- Logo of Ansar al-Khilafah
- Dates active: December 2012-Unknown
- Split from: Jabhat al-Nusra
- Ideology: Pan-Islamism
- Part of: Hizb ut-Tahrir 19th Division (2013, in Aleppo) Ansar al-Sharia
- Wars: the Syrian Civil War

= Ansar al-Khilafah =

Ansar al-Khilafah was an armed rebel group participating in the Syrian Civil War against the Syrian government and its allies. The group was founded in the Aleppo Governorate by five local Al-Nusra units and upon its foundation declared allegiance to Hizb ut-Tahrir.

==Background==
Upon the establishment of Ansar al-Khilafah in late 2012 the group pledged allegiance to Hizb ut-Tahrir, an international, pan-Islamic political organization, with the stated aim of the re-establishment of the Caliphate, during a video statement.
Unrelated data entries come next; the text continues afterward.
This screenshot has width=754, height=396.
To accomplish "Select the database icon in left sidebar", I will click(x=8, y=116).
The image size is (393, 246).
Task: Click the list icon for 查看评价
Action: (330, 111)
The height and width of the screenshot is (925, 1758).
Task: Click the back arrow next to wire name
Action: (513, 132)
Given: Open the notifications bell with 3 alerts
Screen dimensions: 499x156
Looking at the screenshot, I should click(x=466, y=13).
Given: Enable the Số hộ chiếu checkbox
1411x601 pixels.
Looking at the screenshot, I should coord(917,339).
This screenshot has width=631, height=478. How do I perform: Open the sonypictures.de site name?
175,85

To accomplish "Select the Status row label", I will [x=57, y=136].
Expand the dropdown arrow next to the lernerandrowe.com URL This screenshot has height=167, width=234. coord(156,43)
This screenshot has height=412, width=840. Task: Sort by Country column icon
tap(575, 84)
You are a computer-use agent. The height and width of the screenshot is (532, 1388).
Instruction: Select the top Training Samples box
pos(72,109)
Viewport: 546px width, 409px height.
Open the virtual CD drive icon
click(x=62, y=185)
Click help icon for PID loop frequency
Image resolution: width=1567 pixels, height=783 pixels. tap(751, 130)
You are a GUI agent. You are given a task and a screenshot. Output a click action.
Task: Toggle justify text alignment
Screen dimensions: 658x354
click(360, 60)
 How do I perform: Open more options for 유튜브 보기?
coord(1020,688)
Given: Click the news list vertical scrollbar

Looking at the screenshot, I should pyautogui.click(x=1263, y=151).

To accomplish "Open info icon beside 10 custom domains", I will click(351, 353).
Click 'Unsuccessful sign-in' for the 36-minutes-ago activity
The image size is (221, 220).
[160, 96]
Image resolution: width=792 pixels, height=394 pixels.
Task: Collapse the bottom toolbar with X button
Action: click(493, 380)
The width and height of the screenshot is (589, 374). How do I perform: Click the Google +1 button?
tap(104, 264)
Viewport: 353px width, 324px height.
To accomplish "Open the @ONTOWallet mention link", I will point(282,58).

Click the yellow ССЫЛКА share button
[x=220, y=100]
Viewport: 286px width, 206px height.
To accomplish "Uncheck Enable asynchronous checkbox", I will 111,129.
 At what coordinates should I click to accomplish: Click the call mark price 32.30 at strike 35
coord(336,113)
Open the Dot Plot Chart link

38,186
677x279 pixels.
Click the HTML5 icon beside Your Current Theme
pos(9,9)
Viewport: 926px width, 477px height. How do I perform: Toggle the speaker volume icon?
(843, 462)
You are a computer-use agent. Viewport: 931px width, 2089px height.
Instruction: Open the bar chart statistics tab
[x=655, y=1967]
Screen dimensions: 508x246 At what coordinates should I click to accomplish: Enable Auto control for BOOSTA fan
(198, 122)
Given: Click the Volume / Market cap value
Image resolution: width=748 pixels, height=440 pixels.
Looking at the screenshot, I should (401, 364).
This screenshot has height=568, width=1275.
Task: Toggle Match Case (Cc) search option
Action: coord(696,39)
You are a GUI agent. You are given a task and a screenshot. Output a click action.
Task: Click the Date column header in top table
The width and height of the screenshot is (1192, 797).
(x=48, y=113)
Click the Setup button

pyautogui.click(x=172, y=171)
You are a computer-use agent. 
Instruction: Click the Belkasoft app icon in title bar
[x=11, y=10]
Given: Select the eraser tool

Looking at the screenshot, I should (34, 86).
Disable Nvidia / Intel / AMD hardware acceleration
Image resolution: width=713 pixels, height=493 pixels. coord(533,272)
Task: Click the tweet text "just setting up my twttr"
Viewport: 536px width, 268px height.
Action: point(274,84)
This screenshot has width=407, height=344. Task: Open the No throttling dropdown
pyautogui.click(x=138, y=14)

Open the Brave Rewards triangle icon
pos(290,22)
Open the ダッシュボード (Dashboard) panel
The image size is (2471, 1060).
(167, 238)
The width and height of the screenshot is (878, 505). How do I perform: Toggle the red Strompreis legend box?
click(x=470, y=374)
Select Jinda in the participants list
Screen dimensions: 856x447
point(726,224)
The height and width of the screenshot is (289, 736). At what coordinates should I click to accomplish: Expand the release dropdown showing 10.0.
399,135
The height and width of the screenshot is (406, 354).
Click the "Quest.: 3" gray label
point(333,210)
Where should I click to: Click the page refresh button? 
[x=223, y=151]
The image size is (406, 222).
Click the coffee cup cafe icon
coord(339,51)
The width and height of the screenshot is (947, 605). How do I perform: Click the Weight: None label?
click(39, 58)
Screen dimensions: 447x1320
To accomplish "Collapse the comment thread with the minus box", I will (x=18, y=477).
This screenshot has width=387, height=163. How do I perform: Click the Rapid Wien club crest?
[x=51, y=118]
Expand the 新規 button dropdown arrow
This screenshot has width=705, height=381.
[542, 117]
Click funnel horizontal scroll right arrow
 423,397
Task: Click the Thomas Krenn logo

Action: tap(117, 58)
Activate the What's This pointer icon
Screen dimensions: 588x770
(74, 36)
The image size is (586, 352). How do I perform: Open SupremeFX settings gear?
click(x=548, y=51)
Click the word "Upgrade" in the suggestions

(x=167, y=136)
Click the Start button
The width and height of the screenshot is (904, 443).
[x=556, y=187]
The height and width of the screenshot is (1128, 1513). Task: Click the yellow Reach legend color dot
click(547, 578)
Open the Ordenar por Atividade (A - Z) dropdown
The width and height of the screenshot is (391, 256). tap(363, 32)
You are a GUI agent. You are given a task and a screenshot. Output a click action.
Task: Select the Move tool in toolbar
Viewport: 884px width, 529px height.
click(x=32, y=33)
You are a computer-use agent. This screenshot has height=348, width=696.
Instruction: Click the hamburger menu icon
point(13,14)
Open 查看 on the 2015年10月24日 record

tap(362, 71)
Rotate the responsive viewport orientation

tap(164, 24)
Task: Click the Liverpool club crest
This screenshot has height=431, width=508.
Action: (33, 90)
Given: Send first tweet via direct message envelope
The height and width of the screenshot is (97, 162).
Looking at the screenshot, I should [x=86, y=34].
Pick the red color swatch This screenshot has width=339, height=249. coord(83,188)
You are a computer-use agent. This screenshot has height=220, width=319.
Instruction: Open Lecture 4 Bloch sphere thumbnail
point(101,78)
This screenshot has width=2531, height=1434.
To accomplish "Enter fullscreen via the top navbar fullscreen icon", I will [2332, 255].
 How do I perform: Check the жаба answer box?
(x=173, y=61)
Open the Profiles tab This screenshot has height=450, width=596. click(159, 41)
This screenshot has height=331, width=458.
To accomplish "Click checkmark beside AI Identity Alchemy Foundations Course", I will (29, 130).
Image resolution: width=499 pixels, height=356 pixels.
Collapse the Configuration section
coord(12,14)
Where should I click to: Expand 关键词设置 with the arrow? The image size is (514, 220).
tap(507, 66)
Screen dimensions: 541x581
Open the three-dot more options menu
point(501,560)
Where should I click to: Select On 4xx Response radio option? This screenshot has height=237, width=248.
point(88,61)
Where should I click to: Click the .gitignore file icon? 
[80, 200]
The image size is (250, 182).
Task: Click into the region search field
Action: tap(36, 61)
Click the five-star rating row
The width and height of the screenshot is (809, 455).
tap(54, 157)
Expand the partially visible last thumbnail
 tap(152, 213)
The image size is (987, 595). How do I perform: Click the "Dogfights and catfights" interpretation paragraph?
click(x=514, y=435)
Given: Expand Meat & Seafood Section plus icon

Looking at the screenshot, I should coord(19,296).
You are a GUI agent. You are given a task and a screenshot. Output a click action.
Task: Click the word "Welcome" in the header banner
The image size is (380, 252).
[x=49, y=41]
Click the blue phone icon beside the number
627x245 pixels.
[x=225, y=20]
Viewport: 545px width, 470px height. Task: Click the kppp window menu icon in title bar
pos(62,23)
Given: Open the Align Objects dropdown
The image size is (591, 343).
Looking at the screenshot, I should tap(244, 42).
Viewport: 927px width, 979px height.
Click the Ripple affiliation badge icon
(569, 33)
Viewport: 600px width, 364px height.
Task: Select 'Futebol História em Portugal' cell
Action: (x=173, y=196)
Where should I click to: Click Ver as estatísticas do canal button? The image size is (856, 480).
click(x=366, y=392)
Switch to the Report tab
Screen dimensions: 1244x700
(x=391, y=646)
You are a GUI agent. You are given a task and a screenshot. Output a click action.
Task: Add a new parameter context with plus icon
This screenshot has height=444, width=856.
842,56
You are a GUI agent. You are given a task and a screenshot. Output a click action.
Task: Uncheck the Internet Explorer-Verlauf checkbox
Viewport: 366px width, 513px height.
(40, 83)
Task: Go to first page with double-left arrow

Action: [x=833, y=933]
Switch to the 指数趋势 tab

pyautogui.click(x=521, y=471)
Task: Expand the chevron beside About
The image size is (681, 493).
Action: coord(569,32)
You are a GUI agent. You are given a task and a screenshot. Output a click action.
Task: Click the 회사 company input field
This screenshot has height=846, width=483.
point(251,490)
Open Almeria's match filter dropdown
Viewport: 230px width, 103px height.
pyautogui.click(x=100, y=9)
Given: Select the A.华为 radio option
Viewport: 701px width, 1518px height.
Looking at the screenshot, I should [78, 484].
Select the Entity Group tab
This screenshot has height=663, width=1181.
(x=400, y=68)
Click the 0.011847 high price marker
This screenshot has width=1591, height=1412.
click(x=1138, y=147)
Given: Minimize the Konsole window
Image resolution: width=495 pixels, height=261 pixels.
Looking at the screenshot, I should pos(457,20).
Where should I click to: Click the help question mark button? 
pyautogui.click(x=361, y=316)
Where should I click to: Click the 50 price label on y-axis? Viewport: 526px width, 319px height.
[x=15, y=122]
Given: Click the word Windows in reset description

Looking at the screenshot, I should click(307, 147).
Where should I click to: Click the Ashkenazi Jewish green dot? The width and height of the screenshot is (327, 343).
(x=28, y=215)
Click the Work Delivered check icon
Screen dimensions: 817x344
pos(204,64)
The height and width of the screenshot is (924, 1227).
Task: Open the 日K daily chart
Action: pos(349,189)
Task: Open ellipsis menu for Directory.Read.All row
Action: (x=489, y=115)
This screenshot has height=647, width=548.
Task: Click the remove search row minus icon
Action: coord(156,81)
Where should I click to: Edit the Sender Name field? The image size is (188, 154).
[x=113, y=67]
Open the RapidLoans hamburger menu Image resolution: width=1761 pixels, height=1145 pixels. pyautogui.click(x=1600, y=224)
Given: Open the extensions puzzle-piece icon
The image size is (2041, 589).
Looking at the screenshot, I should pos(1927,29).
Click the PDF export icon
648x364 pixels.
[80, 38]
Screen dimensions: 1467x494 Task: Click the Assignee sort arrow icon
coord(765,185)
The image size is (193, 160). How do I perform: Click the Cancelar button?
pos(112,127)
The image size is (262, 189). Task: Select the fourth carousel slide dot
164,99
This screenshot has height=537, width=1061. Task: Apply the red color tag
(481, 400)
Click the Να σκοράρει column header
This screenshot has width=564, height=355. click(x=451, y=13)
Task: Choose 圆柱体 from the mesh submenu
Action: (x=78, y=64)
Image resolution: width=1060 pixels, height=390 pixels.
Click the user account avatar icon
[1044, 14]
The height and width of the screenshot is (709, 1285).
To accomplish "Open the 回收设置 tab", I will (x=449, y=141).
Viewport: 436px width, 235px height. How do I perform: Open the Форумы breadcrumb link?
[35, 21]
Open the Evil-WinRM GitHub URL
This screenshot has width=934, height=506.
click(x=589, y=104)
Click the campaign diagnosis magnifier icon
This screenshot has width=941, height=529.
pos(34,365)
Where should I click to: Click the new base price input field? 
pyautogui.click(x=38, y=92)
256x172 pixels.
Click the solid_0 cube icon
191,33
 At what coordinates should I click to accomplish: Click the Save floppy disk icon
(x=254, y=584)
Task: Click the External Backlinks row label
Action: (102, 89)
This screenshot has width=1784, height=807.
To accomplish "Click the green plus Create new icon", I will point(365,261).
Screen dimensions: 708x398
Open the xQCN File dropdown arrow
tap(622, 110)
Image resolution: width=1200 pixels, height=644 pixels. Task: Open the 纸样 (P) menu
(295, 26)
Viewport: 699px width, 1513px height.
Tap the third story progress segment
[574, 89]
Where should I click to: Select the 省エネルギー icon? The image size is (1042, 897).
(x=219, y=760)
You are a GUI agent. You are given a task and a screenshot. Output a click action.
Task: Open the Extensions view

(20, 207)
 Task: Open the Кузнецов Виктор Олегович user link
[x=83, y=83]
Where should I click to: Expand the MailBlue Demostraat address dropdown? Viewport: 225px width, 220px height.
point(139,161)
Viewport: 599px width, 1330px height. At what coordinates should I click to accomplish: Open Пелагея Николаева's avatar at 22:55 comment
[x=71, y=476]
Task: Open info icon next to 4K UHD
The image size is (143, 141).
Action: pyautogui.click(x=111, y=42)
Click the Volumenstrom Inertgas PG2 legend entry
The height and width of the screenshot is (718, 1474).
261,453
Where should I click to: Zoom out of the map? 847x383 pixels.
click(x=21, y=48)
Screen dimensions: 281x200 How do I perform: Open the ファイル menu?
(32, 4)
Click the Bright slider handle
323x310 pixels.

During the video an unnamed commander stated the aims of the group as "That we will work with the sincere people of our Ummah to establish the Islamic Khilafah state, and to use it to end decades of colonization and enslavement," the commander added regarding groups cooperating with western nations, "And indeed we invite our brothers who are fighters in the sincere brigades that they walk our path, and to declare their release from being tied to these new agents [of the West], and we warn them against offering compromises in their religion, for the sake of receiving money or weapons. Because certainly, therein lies their destruction."

==History==
After the establishment of the group in December 2012, the following month in January 2013 a branch of the group was declared in the Homs Governorate, in the Homs' branch declaration video the branch's commander stated, "We have an absolute belief in the obligation of implementing the sharia [Islamic law] in all aspects of life, and the institutions of the State and resumption of the Islamic way of life."

In the summer of 2013 the group along with the Al-Nusra Front took control of the town of Khan al-Asal in the western Aleppo countryside from pro-government forces and executed several pro-government fighters in the town.

In 2015 the group's branch in Aleppo joined the Ansar al-Sharia alliance alongside Ahrar al-Sham, Al-Nusra and Jabhat Ansar al-Din.